* Your goal
From the line with "Click the blue server group icon" onward, reproduce each line of the entries exactly, ending at the last one, and add nothing.
----
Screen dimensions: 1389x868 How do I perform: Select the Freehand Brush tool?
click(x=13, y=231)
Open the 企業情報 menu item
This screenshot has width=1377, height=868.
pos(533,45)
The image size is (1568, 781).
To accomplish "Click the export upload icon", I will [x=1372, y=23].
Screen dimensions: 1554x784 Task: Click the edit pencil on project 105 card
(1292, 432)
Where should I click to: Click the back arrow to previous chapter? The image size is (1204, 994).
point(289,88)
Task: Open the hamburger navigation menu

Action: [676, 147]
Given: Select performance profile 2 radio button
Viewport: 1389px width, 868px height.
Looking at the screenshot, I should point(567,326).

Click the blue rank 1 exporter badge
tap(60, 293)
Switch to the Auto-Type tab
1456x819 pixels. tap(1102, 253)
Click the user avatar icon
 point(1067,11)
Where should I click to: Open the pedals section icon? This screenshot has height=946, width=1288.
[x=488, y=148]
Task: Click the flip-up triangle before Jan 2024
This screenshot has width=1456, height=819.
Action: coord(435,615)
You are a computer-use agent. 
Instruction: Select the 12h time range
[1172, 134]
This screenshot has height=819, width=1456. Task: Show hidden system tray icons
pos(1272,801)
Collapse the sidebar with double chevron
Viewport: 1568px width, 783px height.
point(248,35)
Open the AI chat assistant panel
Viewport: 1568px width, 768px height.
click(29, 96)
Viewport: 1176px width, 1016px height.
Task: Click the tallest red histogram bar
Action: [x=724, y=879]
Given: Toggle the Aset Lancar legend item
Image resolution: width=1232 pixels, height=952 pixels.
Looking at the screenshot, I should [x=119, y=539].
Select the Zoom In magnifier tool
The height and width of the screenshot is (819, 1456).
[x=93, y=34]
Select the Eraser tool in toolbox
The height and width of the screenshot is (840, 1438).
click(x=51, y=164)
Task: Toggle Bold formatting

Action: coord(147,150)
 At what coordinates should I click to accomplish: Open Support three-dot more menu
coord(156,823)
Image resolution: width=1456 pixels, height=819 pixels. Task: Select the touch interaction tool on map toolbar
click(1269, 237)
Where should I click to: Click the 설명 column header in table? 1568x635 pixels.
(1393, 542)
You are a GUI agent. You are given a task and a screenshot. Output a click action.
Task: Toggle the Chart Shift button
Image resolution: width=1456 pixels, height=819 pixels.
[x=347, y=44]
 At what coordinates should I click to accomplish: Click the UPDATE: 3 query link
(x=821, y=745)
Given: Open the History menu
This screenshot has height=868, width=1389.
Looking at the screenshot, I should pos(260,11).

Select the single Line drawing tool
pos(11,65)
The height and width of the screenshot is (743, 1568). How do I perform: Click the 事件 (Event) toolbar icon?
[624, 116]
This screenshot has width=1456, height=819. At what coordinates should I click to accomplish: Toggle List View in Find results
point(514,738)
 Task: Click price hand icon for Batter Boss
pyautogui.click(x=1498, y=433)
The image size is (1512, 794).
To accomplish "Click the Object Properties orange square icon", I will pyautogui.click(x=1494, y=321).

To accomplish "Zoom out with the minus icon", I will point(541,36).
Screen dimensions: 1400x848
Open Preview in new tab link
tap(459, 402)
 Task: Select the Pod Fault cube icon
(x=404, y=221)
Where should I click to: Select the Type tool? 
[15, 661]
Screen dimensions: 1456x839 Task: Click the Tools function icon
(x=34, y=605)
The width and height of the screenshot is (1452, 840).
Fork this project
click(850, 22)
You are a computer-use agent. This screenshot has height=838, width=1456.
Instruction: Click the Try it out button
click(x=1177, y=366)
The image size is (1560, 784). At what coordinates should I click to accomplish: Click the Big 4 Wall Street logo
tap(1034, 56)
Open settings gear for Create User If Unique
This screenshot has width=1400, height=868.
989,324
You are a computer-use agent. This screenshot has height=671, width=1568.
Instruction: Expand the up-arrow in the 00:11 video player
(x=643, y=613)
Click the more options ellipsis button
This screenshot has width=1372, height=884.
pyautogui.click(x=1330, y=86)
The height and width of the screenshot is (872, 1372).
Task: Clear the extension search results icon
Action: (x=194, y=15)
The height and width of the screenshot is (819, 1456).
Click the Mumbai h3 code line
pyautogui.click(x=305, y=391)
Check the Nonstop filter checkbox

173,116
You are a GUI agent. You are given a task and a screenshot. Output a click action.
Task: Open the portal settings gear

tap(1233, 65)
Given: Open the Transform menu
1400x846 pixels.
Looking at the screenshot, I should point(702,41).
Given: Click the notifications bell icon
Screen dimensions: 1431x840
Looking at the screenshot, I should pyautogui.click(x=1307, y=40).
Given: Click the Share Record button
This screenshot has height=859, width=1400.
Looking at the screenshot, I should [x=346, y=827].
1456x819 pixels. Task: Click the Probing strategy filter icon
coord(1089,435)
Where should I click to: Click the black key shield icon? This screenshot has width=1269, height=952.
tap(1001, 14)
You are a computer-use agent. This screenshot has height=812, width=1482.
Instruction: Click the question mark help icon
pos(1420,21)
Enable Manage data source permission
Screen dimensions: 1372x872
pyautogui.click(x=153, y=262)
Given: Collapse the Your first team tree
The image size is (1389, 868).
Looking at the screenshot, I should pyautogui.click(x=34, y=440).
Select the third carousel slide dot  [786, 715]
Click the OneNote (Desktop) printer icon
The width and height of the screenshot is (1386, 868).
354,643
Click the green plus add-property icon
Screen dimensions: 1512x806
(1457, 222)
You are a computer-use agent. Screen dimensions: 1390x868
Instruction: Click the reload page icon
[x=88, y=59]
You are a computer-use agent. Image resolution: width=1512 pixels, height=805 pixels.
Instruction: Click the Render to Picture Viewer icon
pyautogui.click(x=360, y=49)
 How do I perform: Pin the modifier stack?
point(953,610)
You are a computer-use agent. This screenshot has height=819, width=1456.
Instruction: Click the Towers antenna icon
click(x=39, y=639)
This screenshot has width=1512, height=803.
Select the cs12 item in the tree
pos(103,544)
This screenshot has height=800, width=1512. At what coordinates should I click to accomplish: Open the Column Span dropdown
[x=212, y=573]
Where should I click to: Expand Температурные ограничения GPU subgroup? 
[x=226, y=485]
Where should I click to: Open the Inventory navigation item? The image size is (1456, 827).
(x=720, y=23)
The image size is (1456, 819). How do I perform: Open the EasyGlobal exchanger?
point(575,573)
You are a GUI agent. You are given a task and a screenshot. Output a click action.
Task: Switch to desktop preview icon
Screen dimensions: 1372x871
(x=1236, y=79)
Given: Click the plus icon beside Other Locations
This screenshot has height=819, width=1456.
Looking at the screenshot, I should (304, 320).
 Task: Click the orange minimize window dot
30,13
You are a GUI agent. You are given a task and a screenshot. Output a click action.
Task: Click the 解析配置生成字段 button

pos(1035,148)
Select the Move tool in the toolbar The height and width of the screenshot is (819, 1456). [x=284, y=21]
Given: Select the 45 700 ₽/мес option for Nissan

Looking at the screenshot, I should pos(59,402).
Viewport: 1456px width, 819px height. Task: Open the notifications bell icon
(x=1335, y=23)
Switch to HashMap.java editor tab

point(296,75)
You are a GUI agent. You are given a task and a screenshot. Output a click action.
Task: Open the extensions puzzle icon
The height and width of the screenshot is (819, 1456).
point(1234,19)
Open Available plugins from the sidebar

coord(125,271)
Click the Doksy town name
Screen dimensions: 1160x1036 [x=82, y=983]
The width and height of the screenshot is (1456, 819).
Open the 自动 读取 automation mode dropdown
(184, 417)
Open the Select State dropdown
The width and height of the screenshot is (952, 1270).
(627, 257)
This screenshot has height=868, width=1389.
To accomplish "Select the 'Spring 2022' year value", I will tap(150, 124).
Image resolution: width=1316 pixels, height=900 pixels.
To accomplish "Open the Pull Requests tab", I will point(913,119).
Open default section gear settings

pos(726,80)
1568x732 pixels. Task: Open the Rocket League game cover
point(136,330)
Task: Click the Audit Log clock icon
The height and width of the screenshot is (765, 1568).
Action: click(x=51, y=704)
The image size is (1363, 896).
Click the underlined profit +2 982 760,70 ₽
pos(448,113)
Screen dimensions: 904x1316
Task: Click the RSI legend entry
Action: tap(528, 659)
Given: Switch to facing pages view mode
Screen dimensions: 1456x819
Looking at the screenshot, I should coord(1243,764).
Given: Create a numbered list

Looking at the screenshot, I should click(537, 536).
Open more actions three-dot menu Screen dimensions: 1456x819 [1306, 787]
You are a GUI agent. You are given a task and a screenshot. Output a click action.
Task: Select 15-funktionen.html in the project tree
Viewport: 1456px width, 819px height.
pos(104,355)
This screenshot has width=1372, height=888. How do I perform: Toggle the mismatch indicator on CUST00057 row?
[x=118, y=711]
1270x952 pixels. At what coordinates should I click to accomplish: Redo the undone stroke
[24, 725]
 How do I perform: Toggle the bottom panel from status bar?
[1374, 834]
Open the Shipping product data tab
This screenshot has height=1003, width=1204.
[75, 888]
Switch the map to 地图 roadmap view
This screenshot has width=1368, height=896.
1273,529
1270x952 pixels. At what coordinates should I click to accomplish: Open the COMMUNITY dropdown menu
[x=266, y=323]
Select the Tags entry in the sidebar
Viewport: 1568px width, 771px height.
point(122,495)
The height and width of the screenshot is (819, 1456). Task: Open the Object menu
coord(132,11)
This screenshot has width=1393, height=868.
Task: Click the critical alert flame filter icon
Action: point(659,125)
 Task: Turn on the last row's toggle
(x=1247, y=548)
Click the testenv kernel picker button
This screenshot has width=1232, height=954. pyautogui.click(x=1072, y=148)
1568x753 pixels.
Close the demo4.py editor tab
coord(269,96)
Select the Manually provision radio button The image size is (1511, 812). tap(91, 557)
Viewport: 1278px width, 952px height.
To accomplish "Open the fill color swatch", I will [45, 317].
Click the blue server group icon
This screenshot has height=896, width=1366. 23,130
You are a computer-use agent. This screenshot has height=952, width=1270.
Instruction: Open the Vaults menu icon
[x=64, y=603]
----
* Response area
Click the blue server group icon
This screenshot has height=896, width=1366. 23,130
You are a computer-use agent. This screenshot has height=952, width=1270.
Instruction: Open the Vaults menu icon
[x=64, y=603]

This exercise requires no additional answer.